=== Records from a collection ===
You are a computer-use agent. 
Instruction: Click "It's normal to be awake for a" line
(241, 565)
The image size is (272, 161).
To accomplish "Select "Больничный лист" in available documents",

=== THE TASK ===
With nothing added or dropped, reproduce all the data exactly.

=== EXPECTED ANSWER ===
You are a computer-use agent. 
Instruction: Click "It's normal to be awake for a" line
(241, 565)
The image size is (272, 161).
To accomplish "Select "Больничный лист" in available documents",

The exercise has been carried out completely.